These are ‘alternative facts’ in the sense that, for the more conservative and orthodox reader, they can be considered ‘fake news’.

FLAME FUSION ‘SYNTHETIC’ SPINEL

One of the most popular artificial products that gemmologists learn how to identify in their education is the flame fusion, or Verneuil, synthetic spinel.

These have been around for almost a century and were produced in many colours (except red) to imitate, not natural spinel, but rather other gem materials such as diamond, aquamarine or blue sapphire to name a few (O’Donoghue, 2005). 

The gem and jewellery community, and almost all literature, simply describes these products as ‘synthetic spinel’ (O’Donoghue, 2006, Matlins, 2003, Liddicoat, 1993, Hodgkinson, 2015).

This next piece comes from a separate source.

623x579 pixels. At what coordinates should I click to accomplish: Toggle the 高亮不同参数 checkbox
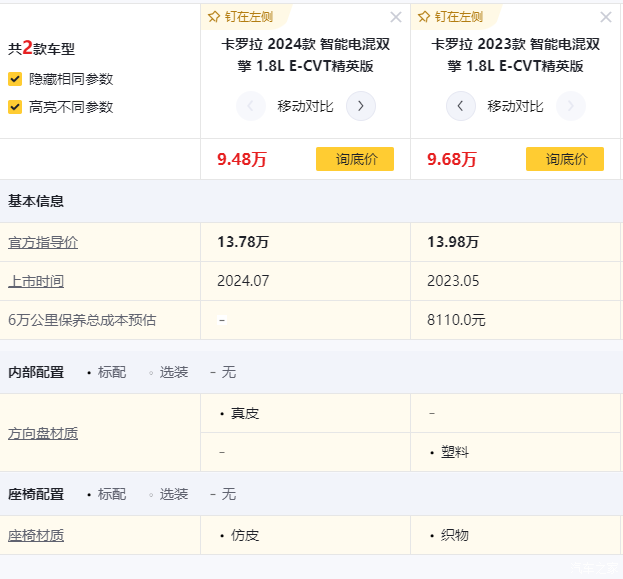[15, 107]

A ca. 1960 Portuguese brooch in 19.2k gold with a flame fusion blue ‘synthetic spinel’. According to trade regulations, one could not call the material a ‘synthetic’ but rather an artificial stone.
Photo: Carlos Pombo Monteiro © Arquidiocese de Évora/ Fundação Eugénio de Almeida.

The trade, however, has a very strict definition of ‘synthetic’ and CIBJO – The World Jewellery Confederation – defines synthetic stones as “artificial products having essentially the same chemical composition, physical properties and structure as that of their naturally occurring counterparts” (CIBJO Gemstone Book, 2016).

It happens that every gemmologist knows that the gemmological properties of natural spinel differ slightly from the properties of the flame fusion counterpart, due to the fact that they do not have the same chemical composition, with a different alumina to magnesia ratio (Al2O3 / MgO), that is 1/1 in natural spinel and usually 3.6/1 in the flame fusion product (Rinaudo, 1997).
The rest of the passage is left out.